‘Admission’ Is Worth the Price

‘Admission’ Is Worth the Price March 22, 2013

Review of Admission, Directed by Paul Weitz

College admissions: the final test of the helicopter parent. While it was no Deerfield or Andover, my college prep school career began with a meeting about college preparation the first month of freshman year and ended with a wall of paper stars announcing mine and my classmates’ acceptances to elite universities, mostly on the East Coast. My parents were helpful but mercifully not overbearing compared to many of my peers’. While some parents called teachers incessantly and had weekly meetings with college counselors, my parents gave their helpful advice and let me work out my applications with fear and a good bit of trembling.

It is with these fond memories I attended the new college- and parent-centric comedy, Admission. Tina Fey stars as Portia Nathan, an admissions counselor at Princeton University who relishes telling her eager applicants that there is no secret formula for getting into the elite school which, unfortunately, had just fallen from number one to number two in the US News and World Report rankings. She has worked in the admissions office for sixteen years since her own graduation from Dartmouth. She has also spent ten of those years living in comfortable complacency with the chair of the English Department, Mark, played by Michael Sheen—rrecalling what a long-term relationship between 30 Rock’s Liz Lemon and Michael Sheen’s character, Wesley Snipes, would have looked like. Portia gets an unexpected call from John Pressman (Paul Rudd), headmaster of the New Quest School, who encourages her to visit his unorthodox, un-Princeton-like campus to talk to his students. Portia’s drive to drum up more applications (and boost Princeton’s falling ranking) sends her to the rural school not far from her mother’s house. The students are indeed unorthodox: they question the whole “corporate system” of college applications—quite the contrast to the montage of eager uniformed boarding school students we were treated to earlier. But one student, Jeremiah Balakian, gives her a chance. And John, who we learn was in Portia’s class at Dartmouth, later reveals that he thinks Jeremiah is her son that she gave up after getting pregnant in college.

Admission was surprisingly heavy for a movie billed as a rom-com. While it was indeed quite funny and clever, the driving theme was parenthood and what makes for a meaningful life. The movie opens with a voiceover from Portia about millennial parents’ eager posturing to get their organically fed children into Princeton. What follows are several parent-child relationships thrown into relief. Portia’s mother, played by the delightful Lily Tomlin, was a second wave feminist who authored a book entitled The Masculine Myth. She relishes subverting the “mother-daughter” dynamic she scolds Portia for trying to maintain, demanding she call her “Suzanna” instead of Mom. We learn Portia’s father is an anonymous man Suzanna was intimate with on a train, without bothering to learn his name. As a result of her mother’s slavery to her ideology, Portia describes her upbringing as “raised by wolf, singular.”

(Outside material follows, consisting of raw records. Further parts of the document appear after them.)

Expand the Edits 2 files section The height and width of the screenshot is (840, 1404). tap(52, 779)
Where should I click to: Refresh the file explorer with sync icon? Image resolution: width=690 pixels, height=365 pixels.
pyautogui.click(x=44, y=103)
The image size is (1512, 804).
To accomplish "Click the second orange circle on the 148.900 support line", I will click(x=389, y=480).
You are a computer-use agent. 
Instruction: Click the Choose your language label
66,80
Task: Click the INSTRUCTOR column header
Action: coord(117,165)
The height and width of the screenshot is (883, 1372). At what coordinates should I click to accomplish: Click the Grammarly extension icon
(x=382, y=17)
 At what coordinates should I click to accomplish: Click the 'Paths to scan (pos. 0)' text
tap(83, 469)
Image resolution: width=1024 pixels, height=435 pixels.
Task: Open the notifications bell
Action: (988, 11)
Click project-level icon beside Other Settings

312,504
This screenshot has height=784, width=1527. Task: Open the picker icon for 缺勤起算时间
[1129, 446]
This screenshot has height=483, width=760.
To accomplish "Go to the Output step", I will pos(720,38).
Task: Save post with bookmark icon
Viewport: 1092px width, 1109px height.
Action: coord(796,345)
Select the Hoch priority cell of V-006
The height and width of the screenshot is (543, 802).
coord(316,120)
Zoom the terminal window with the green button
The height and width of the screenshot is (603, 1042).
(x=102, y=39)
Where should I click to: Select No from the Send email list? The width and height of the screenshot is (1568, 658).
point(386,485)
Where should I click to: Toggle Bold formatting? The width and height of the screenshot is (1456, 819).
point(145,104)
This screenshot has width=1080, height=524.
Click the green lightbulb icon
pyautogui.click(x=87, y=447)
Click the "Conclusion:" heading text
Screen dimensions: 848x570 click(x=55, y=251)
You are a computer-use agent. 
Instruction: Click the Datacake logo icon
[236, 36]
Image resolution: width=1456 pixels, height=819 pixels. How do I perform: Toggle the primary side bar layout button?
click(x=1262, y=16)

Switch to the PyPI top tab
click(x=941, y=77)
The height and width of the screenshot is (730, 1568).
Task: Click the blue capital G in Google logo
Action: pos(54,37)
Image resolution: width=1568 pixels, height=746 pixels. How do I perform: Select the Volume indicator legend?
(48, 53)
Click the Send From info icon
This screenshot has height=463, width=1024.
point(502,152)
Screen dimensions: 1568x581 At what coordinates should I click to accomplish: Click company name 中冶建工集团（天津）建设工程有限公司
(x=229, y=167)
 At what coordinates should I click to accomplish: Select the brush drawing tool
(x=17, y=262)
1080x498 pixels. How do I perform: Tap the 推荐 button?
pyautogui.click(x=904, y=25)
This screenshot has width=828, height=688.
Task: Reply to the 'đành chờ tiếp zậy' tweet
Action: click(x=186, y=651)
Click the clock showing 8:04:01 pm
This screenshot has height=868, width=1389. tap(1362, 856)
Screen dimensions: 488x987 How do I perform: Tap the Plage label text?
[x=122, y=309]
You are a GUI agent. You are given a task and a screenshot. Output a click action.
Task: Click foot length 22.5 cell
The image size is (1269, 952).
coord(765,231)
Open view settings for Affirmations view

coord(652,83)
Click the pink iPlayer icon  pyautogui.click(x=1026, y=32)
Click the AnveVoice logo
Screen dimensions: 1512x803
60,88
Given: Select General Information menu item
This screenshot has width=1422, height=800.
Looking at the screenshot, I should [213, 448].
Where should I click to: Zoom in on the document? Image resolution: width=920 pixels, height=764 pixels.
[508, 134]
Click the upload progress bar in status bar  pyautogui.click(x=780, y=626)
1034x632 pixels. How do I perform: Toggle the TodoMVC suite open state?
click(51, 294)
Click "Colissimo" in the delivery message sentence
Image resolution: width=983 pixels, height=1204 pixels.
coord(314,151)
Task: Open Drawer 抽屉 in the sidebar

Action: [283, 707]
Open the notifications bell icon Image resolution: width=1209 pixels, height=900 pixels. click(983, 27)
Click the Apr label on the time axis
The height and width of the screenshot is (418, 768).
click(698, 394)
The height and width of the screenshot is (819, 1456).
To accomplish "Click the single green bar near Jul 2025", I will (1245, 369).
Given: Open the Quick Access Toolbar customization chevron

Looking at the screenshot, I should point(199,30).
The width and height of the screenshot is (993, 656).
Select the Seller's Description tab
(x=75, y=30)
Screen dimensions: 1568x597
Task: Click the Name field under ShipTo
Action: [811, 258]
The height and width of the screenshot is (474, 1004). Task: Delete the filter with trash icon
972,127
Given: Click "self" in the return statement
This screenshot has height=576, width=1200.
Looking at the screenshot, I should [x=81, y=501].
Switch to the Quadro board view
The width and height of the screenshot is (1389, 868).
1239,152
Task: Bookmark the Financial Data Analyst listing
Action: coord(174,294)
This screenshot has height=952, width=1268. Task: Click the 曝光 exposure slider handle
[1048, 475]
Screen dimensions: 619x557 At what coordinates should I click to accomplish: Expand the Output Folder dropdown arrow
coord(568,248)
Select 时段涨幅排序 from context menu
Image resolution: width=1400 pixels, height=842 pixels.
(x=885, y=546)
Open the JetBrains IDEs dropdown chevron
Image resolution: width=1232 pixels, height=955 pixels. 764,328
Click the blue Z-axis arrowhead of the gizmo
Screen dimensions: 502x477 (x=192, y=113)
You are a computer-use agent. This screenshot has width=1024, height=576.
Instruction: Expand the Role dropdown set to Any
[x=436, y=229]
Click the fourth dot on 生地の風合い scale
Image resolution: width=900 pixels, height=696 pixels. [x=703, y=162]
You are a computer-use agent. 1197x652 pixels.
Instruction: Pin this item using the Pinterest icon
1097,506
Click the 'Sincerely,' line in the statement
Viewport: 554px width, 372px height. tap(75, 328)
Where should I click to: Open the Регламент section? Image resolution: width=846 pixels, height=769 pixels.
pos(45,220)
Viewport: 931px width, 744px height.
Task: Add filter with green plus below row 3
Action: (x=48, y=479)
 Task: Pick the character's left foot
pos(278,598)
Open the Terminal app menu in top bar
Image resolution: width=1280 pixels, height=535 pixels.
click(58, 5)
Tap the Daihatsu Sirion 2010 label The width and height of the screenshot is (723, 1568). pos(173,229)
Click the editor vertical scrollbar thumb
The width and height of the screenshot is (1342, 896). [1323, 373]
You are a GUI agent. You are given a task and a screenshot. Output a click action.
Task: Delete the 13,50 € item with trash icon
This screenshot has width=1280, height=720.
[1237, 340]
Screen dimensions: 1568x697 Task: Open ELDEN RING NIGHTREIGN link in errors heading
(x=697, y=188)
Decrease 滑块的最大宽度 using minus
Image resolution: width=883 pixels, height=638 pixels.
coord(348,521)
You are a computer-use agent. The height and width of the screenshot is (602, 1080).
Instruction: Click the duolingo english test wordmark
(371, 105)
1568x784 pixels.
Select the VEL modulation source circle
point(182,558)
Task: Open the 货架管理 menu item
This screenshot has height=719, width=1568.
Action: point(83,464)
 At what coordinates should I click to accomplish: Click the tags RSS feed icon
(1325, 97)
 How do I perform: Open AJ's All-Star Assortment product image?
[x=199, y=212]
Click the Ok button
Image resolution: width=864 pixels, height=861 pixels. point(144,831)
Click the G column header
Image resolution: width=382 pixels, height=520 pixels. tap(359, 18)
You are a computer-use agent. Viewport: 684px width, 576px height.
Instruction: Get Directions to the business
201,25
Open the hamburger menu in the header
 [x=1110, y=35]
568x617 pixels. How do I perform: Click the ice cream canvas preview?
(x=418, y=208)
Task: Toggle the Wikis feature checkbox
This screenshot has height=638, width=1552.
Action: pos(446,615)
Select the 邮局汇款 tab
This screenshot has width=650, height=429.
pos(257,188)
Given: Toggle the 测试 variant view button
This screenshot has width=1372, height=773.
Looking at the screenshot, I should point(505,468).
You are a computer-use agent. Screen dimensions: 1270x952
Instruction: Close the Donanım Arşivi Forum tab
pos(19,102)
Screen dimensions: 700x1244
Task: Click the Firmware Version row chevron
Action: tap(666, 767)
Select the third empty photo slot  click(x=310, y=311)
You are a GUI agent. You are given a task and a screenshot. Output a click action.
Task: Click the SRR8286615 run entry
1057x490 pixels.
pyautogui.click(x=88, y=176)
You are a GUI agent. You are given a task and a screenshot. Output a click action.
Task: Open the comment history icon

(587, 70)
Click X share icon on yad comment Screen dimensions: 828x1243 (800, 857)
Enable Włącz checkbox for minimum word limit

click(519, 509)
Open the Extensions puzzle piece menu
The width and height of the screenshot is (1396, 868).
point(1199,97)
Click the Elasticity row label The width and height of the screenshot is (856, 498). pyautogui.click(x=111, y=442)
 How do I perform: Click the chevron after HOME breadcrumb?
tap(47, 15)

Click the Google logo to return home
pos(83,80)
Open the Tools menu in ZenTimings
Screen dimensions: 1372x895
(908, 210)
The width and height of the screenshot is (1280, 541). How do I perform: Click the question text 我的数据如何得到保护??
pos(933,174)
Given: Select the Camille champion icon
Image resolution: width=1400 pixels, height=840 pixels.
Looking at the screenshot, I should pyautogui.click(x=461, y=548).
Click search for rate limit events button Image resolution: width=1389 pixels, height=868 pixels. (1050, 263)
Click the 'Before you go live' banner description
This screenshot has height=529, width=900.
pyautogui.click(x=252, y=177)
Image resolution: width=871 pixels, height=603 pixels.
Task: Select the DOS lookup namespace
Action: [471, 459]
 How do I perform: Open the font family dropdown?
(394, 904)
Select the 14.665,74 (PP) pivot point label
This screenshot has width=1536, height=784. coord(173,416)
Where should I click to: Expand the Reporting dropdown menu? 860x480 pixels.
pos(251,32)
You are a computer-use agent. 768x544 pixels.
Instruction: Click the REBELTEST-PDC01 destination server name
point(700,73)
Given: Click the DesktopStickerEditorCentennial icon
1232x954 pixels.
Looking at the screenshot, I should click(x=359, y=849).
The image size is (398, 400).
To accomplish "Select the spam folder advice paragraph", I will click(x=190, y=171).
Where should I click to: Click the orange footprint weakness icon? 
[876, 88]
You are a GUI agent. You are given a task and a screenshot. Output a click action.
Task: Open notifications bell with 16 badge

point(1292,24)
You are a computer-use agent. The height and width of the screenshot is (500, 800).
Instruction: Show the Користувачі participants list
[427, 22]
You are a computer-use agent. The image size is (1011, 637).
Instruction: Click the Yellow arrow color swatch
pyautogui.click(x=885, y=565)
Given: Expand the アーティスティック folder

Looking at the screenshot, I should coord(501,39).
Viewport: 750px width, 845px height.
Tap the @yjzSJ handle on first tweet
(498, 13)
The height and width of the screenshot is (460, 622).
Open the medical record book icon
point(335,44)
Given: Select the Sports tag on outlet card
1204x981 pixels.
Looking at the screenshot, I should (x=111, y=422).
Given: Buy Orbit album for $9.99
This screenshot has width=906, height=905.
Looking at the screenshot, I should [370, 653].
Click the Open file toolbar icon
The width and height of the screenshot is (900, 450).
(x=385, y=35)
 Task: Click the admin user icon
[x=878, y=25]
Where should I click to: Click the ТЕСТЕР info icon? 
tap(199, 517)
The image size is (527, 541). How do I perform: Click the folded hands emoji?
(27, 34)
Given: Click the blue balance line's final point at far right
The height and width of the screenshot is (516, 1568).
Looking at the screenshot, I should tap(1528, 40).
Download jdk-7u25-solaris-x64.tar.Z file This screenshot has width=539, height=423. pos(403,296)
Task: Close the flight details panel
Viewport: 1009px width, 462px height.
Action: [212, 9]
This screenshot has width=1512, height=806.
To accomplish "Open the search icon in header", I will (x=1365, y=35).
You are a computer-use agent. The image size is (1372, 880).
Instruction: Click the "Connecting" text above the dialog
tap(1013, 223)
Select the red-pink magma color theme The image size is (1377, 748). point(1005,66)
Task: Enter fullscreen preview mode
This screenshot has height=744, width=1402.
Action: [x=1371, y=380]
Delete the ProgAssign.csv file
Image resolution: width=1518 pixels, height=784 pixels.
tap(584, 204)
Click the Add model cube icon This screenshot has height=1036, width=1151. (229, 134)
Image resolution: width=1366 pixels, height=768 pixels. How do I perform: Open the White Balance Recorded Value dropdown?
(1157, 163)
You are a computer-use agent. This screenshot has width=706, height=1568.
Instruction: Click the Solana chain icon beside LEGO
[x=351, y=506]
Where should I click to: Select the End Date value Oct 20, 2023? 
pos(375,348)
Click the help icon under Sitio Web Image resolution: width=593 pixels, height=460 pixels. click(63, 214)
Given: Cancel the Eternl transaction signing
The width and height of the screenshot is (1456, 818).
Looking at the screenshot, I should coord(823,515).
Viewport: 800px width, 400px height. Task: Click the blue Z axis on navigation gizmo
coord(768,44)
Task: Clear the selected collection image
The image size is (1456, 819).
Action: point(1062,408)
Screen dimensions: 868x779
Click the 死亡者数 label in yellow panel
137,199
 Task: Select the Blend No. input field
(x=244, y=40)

John Pressman, the head of New Quest School, provides another study in parenting. John had adopted a son, Nelson, while working with the poor in Uganda. Portia teasingly and somewhat incredulously describes him as “a single dad traveling the world doing good.” His parenthood is tested by John’s desire to run away from his own blue-blazered upbringing by traveling the world—something Nelson, a sixth grader, has grown tired of, instead preferring Portia’s “normal boring adult” life of stability.

And, of course, the plot revolves around the effect on Portia’s character of the revelation that Jeremiah might be her son. Jeremiah is a strange kid, adopted by parents who did not go to college and who run a minimart. He almost failed out of high school, but had stellar test scores and wanted “nothing more in life than to be an autodidact,” leading John to call him a “prodigy.” Portia immediately falls for him upon learning he may be her son. She encourages him to apply to Princeton and somewhat illegally gives him (and John—her budding romantic partner after her relationship with Mark goes sour amidst a barrage of “loyal companion” dog metaphors and the entrance of a seductive Virginia Woolf scholar) advice on the admissions process. She sacrifices almost everything for Jeremiah, even forgetting the standard protocol for calling Princeton hopefuls “applicants” instead of “children” as her rival in the office points out. In a climax of the film, Portia explains that Jeremiah “was a lost kid, and then he was found.”

The parenting theme makes the movie much deeper than the posters may suggest. I was expecting to walk out of the film recommending it simply because I find Tina Fey delightful, but was surprised to find a real message about love and sacrifice at its heart. As even the unredeemed parent knows, love is sacrifice. The parents in the movie all learn this in their own way. They give up their dreams or admit their failings for the sake of their children. “Greater love has no one than this, that a man lay down his life for his friends.” (John 15:13) Admission is not just about the strings parents may pull to attempt to coerce their children into the Ivy League school of their dreams, but about the real choices parenthood involves.